**Tasks to carry out**
**1)** Repeat everything in the blog post about unread books from "In the first" down to "I will read.", word for word.
**2)** In the blog post about unread books, shorten the paragraph that begins "With the exception of Pratchett and Audubon" and keep its main facts.
**3)** Answer these questions about the blog post about unread books:
(a) What piece of furniture are the books piled on, and who did it come from?
(b) What resolution did the writer make this year?
(c) Why is the constellation pocket guide in the pile?

Sunday, January 31, 2010

Answer #26 - Because Neruda is Shiny

The books
pile up.  Fearful
pages that discourage
lion hunters.
in four hundred volumes.
In the first ones,
there were full moons,
jasmine from the islands;
the last one
are only solitudes:
snow kingdoms,
stirrings of reindeer.  -  Pablo Neruda

They're calling me.  The books on the wooden end table from my mother that sits next to my bed like a camel.  The lamp and shade like a long neck and head, two stacked lumps of books sent or given by friends that I should read.  That I will read.

Someday soon.  I've made it a resolution this year to read more and talk less, but, as you're currently experiencing, I'm still talking.

Still - the books wait.  In two piles - The Earth is Enough by Harry Middleton, The Tibetan Book of Living and Dying by Sogyal Rinpoche, The Greatest Show on Earth by Richard Dawkins, The Importance of Being Iceland - Travel Essays in Art by Eileen Myles, Inherent Vice by Thomas Pynchon, Michael Keller's graphic adaptation of Darwin's Origin (this one is absolutely bitchin.  Origin in comic book form?  Holy Galapagos, Fitzroy!) Unseen Academicals by Terry Pratchett and a dog-eared and taped-up copy of The National Audubon Society's Pocket Guide to Constellations (because I almost always have my head in the clouds).

With the exception of Pratchett and Audubon, these books weren't purchased by me, aren't reflections of my browsings of the NY Times Book Review, nor reflect my finger on the pulse of current literary buzz.  These books are reflections of the minds and choices of my friends, the people I love.  It's a great show of confidence on their parts, sending these love letters to me.  They're assuming much.  Starting with the assumption that my attention span exceeds that of my dog's.  And that's a big one.

So why the short attention span?

I spend so much time working, making phone calls, answering emails, being distracted by shiny objects - that I neglect the books, quite literally forget that I should stop and read.  Sometimes forget where and who I am.  So the books collect dust and bottles of lotion, bits of jewelry and kleenex while I wander the mirrored halls of my funhouse brain.  In those fleeting minutes when I'm back with the world, I walk by the bedroom, hear the murmuring in the pages (a murmuring that Terry Pratchett depicts better than anyone ever will) and, well, even as I write, they're calling me.

I can imagine the friend who gave me each book running down a path in a snowy wood, calling back to me, 'Come on! You've gotta see this... it's amazing...'

And now I have to go, because everyone knows that a dog's gotta chase a running thing.

**Data extract**
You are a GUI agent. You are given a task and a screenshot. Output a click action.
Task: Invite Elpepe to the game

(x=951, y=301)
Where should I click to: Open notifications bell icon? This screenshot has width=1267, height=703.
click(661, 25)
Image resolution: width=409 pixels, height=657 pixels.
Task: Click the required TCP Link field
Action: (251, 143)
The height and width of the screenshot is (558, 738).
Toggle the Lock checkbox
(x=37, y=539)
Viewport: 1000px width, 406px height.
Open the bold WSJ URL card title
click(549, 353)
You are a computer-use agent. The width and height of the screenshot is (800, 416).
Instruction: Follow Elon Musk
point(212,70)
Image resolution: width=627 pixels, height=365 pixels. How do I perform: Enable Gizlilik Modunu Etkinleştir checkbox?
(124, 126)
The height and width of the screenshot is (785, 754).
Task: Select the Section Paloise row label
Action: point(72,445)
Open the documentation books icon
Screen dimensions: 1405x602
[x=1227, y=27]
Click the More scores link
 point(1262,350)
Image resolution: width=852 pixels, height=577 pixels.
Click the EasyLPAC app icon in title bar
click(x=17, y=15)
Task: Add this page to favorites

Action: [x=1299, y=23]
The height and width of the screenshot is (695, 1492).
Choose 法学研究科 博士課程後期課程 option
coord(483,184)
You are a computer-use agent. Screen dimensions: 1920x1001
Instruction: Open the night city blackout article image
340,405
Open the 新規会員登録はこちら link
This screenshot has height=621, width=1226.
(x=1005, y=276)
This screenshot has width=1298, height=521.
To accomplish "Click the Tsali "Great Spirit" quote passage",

**Answers for the tasks**
**1)**
In the first ones,
there were full moons,
jasmine from the islands;
the last one
are only solitudes:
snow kingdoms,
stirrings of reindeer.  -  Pablo Neruda

They're calling me.  The books on the wooden end table from my mother that sits next to my bed like a camel.  The lamp and shade like a long neck and head, two stacked lumps of books sent or given by friends that I should read.  That I will read.

**2)** Apart from the Pratchett and Audubon books, the writer didn't buy these books, and they don't come from the NY Times Book Review or current literary buzz. They reflect the minds and choices of the writer's friends and loved ones. Sending them, like love letters, shows great confidence. It also assumes a lot, starting with an attention span longer than the writer's dog's.

**3)**
(a) A wooden end table from the writer's mother.
(b) To read more and talk less.
(c) Because the writer almost always has their head in the clouds.